CONCLUSÃO: A oxigenoterapia hiperbárica pode limitar os danos do tecido devido à lesão por isquemia/reperfusão, induzindo às vias de sinalização reparadora.
Descritores: Traumatismo por Reperfusão. Oxigenação Hiperbárica. Ratos.
The relationship between mesenteric ischemia and the action of free radicals during the reperfusion period is well established, with tissue damage largely occurring due to reperfusion injury rather than the initial ischemic insult. Hyperbaric oxygen therapy (HBOT) has been employed in various clinical situations, including wounds, carbon monoxide poisoning, necrotizing soft tissue infection, and osteoradionecrosis. However, HBOT has not been systematically used in organ transplantation, despite the frequency of ischemia and reperfusion experienced by patients during this procedure. Current knowledge indicates that HBOT increases the O2 concentration in tissues with impaired blood supply1 and diminishes the inflammatory process by interfering with the production and the activity of cytokines.

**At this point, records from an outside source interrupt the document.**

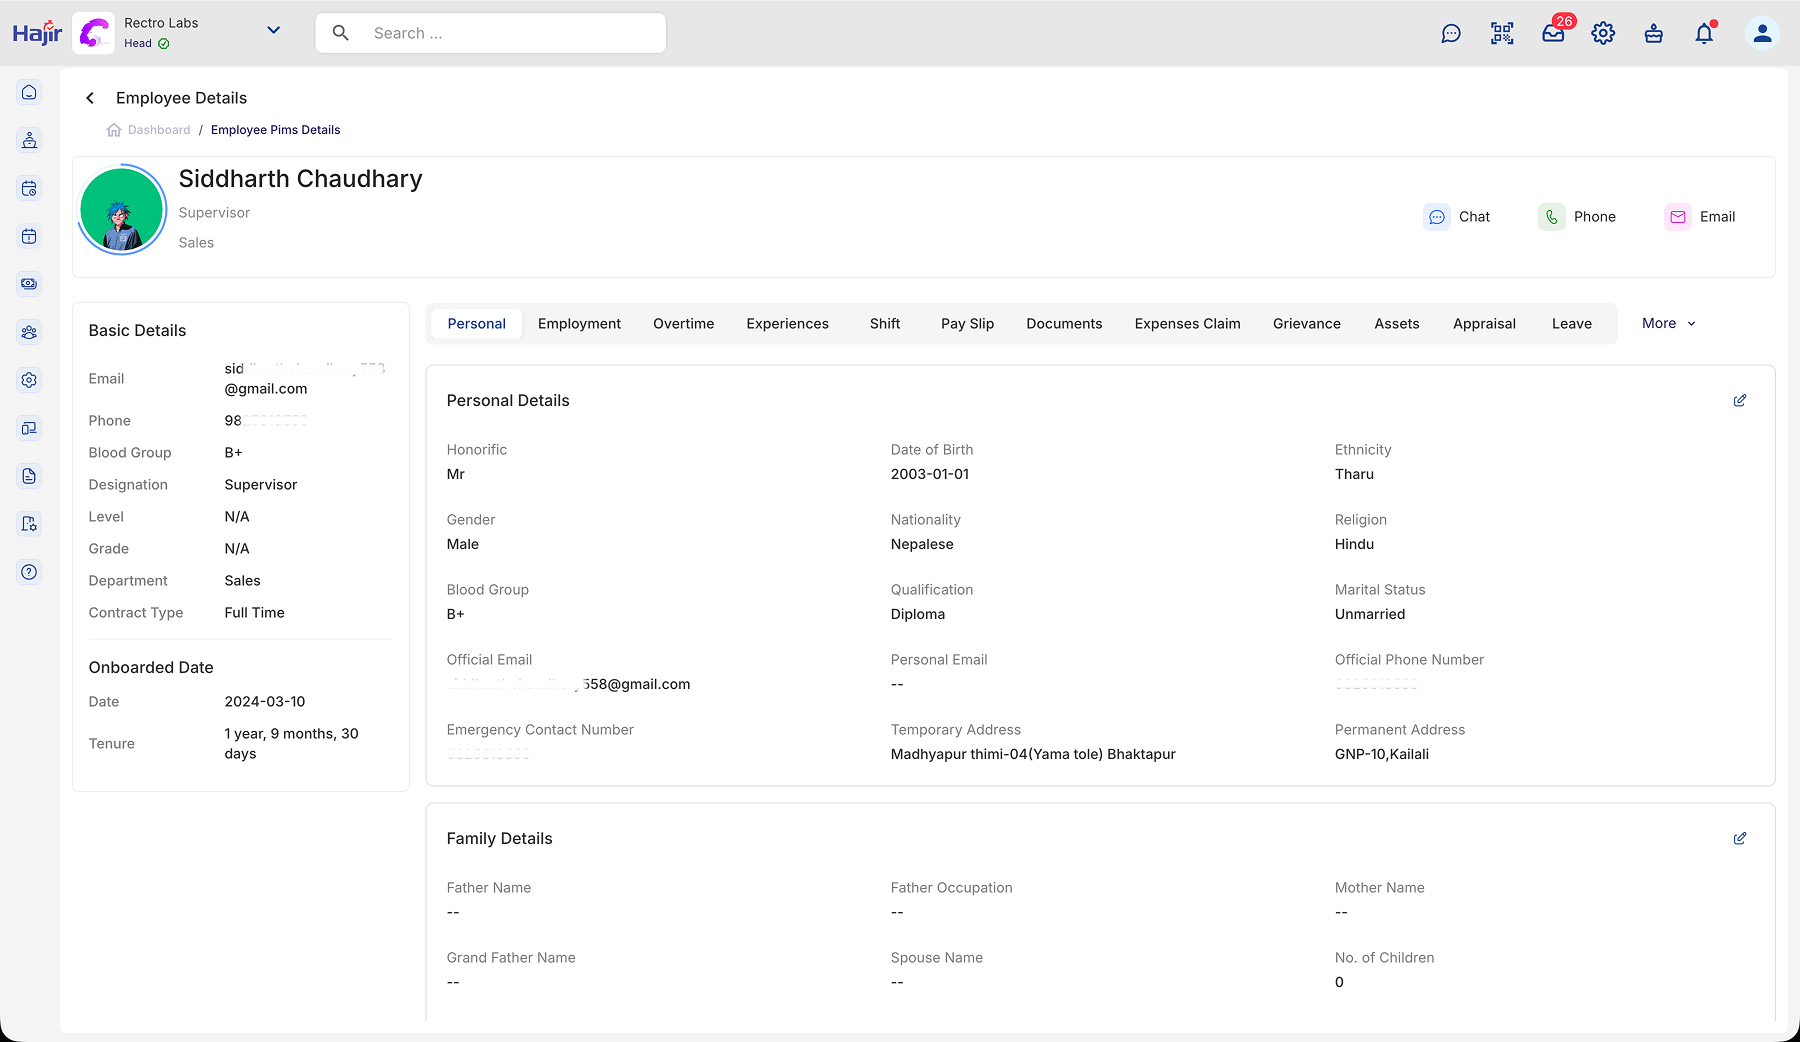Edit Family Details with pencil icon
This screenshot has width=1800, height=1042.
1740,838
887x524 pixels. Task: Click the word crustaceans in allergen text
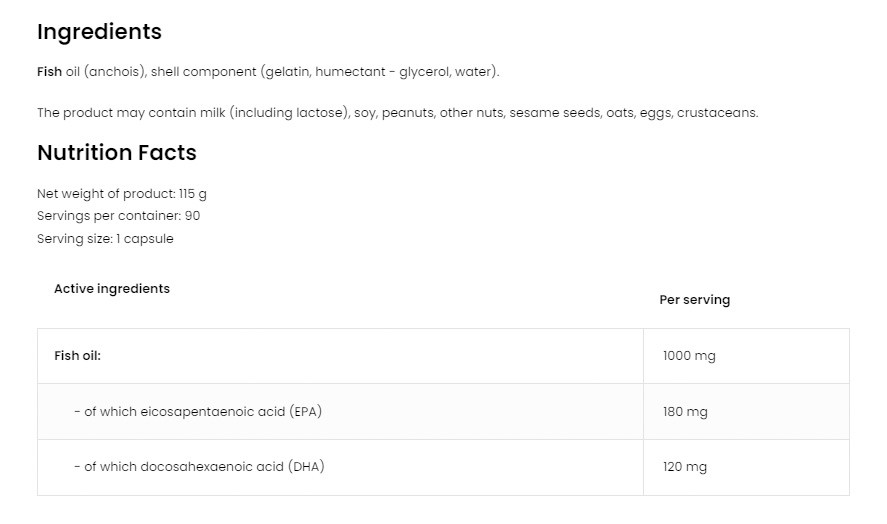(x=716, y=113)
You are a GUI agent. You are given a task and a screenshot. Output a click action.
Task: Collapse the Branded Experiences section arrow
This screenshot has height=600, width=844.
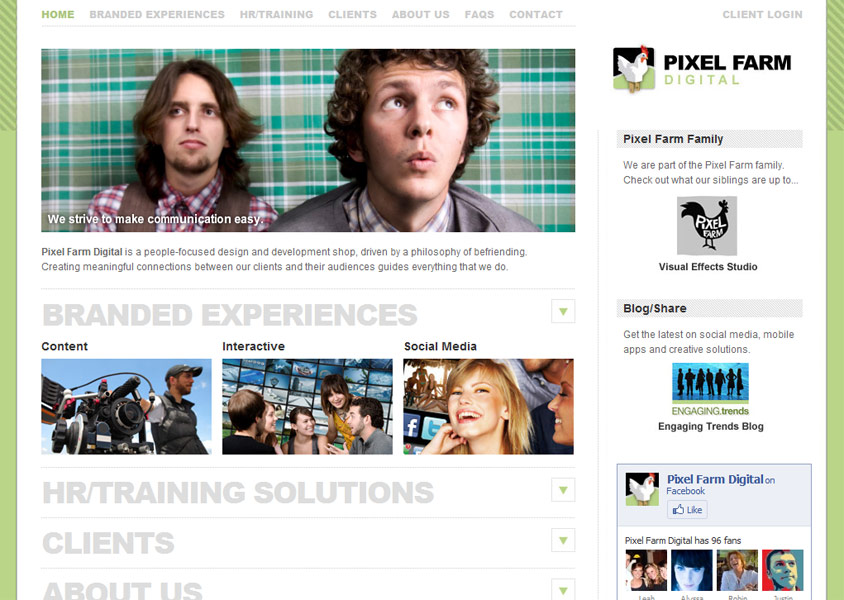tap(563, 311)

Additionally, HBOT stimulates wound healing, angiogenesis and osteogenesis, thereby elevating antioxidant enzyme levels and relieving tissue hypoxia2.
Vascular endothelial growth factor (VEGF) is a key signaling protein that induces neovascularization during tissue repair. Oxygen tension is a key regulator of VEGF expression both in vitro and in vivo, with hypoxia a potent inducer of VEGF. More recently, hyberbaric oxygen has also been demonstrated to induce VEGF formation3. The expression of VEGF is related to the expression of the CD34+ antigen, which induces the expression of endothelial progenitor cells (EPCs) of both hematopoietic and vascular origin4. CD34+ cells are detected in newly formed blood vessels under pathological conditions and are associated with the accelerated restoration of blood flow5. Because of the association of VEGF and CD34+ expression with neovascularization and the restoration of blood flow, they are appropriate markers for tracking the role of HBOT in improving the outcomes associated with ischemia and reperfusion. The aim of this work is to explore this process in a rat model of bowel surgery.

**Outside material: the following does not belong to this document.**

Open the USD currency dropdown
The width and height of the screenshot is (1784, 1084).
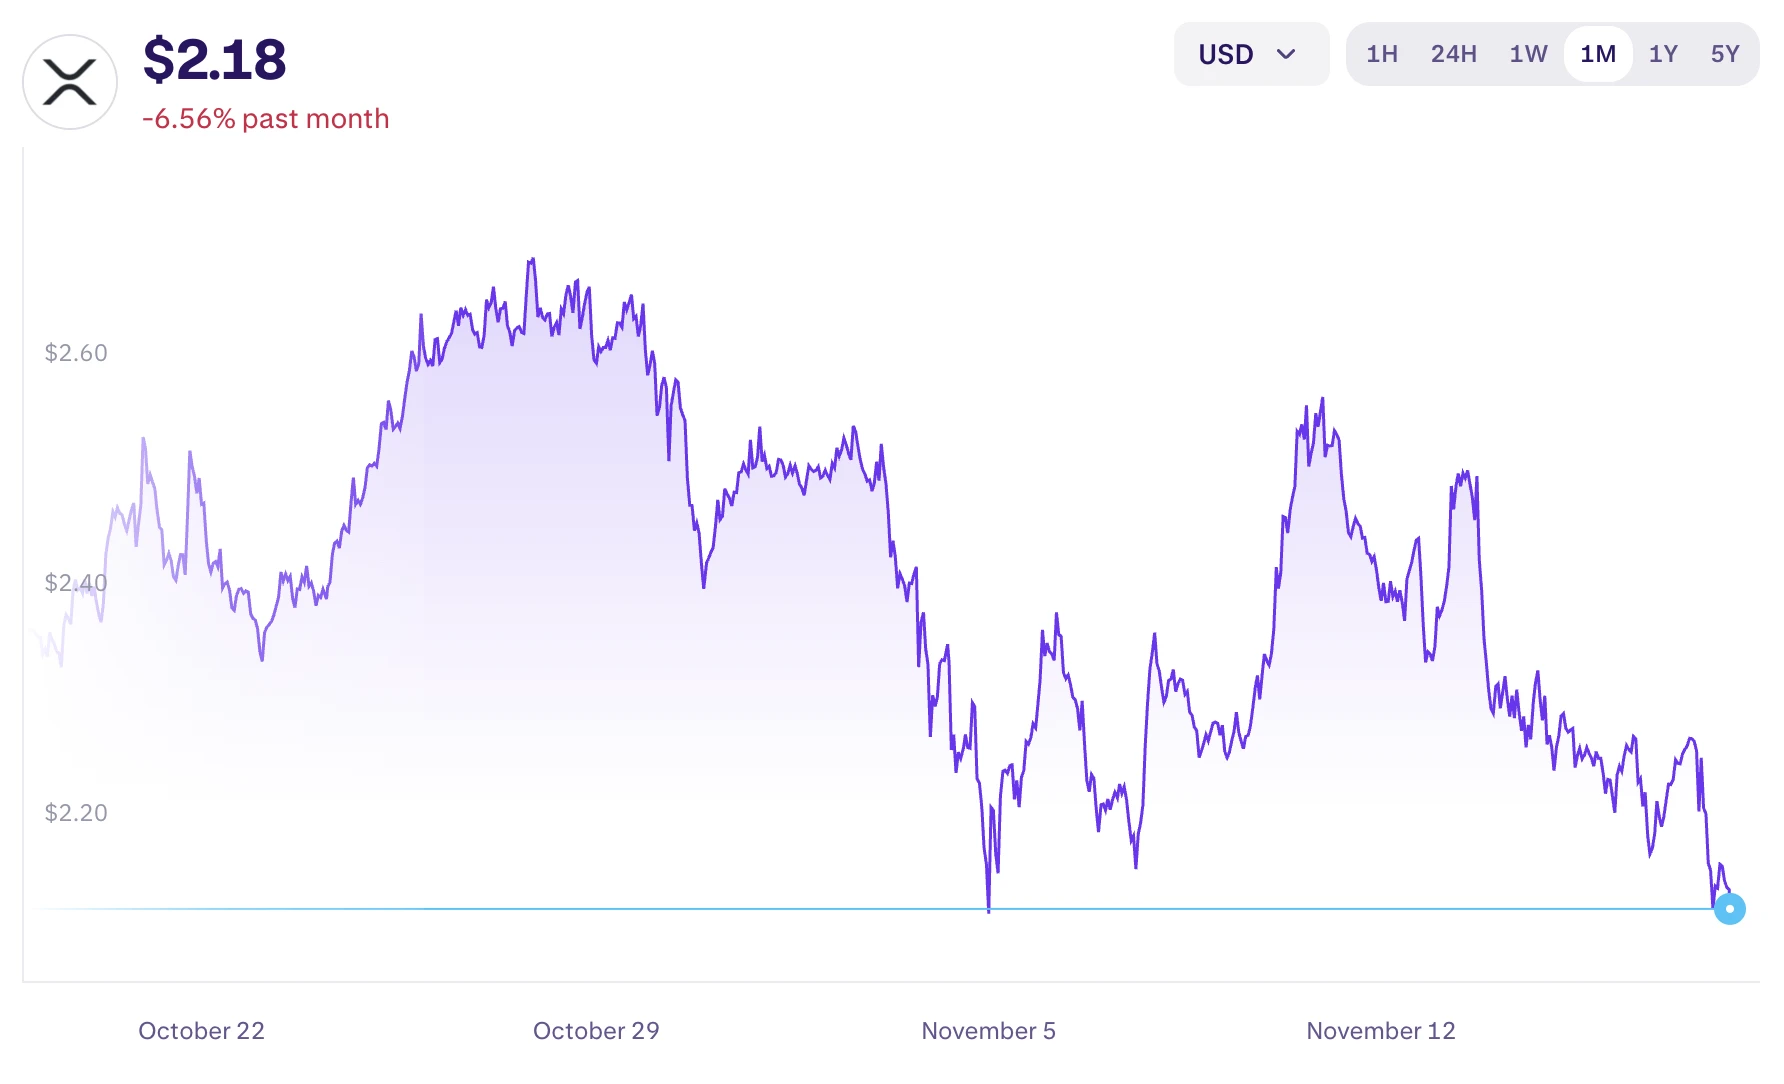click(x=1226, y=54)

This work was approved by the Institutional Research Ethics Committee. Thirty Wistar rats weighing 300-400g were provided by the animal housing facilities of the institution and were maintained in metal cages at a temperature of 24°C. The animals were treated according to the instructions of the Committee with regard to laboratory handling and care.
The rats were randomly distributed into five groups of six animals each. The first group was designated the Control group. Animals of the second group (I-R) were subjected to surgery-induced ischemia/reperfusion; the rats in the third group (I-R/HBOT) received the surgery followed by HBOT; the fourth group (HBOT/I-R/HBOT) was treated with HBOT before and after the surgical procedure, and the fifth group (HBOT/I-R) was treated with HBOT prior to surgery but not afterwards.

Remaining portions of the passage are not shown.